● **What you need to do**
List each line of the data that holds the string "will".
::::::
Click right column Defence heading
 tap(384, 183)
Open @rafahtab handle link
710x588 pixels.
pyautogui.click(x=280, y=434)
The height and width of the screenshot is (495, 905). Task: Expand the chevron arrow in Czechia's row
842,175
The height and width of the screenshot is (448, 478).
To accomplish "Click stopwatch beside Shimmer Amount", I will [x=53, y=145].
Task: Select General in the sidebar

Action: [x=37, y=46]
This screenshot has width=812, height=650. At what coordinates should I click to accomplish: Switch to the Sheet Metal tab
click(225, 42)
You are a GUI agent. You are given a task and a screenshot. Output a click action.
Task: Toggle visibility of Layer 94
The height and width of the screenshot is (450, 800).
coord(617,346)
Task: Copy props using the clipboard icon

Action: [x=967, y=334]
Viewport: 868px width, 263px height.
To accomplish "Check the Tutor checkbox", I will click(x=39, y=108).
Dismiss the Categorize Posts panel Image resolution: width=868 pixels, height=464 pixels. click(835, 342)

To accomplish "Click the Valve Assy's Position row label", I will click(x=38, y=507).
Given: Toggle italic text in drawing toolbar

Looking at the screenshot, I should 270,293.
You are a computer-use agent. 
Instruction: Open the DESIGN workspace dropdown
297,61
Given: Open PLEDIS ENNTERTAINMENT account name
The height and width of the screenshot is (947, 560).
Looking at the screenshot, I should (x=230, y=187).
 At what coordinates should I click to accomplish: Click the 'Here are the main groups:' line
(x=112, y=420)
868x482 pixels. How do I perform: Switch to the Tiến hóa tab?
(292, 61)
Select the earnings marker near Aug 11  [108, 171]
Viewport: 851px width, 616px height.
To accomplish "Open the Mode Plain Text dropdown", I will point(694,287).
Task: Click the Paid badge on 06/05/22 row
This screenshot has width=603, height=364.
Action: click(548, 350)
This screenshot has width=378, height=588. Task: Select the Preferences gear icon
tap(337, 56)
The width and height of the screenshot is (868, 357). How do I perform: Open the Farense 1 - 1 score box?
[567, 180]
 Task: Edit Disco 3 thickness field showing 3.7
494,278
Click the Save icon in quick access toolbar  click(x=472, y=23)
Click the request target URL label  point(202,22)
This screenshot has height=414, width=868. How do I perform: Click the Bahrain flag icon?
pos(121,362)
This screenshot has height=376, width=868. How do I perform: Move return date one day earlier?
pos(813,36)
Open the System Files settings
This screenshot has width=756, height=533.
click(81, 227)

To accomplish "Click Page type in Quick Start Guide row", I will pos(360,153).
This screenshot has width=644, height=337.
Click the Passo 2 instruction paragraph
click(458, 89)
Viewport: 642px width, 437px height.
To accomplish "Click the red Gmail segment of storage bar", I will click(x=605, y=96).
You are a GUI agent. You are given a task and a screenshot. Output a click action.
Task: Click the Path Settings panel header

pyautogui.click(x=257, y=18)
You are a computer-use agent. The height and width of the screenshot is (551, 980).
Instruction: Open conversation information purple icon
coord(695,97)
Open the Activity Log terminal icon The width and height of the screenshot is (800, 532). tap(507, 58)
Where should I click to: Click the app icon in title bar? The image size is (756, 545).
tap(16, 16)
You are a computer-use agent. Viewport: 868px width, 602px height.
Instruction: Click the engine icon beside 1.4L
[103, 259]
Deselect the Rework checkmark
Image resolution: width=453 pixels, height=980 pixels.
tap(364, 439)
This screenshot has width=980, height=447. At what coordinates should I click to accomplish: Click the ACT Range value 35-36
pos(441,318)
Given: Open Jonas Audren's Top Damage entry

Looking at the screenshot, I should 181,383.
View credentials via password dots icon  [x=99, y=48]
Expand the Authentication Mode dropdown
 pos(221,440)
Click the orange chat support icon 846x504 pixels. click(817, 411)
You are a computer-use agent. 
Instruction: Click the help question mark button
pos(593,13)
::::::
● **Response box**
To accomplish "Click stopwatch beside Shimmer Amount", I will [x=53, y=145].
To accomplish "Check the Tutor checkbox", I will click(x=39, y=108).
To accomplish "Click the Valve Assy's Position row label", I will click(x=38, y=507).
To accomplish "Open the Mode Plain Text dropdown", I will point(694,287).
To accomplish "Click Page type in Quick Start Guide row", I will pos(360,153).
To accomplish "Click the red Gmail segment of storage bar", I will click(x=605, y=96).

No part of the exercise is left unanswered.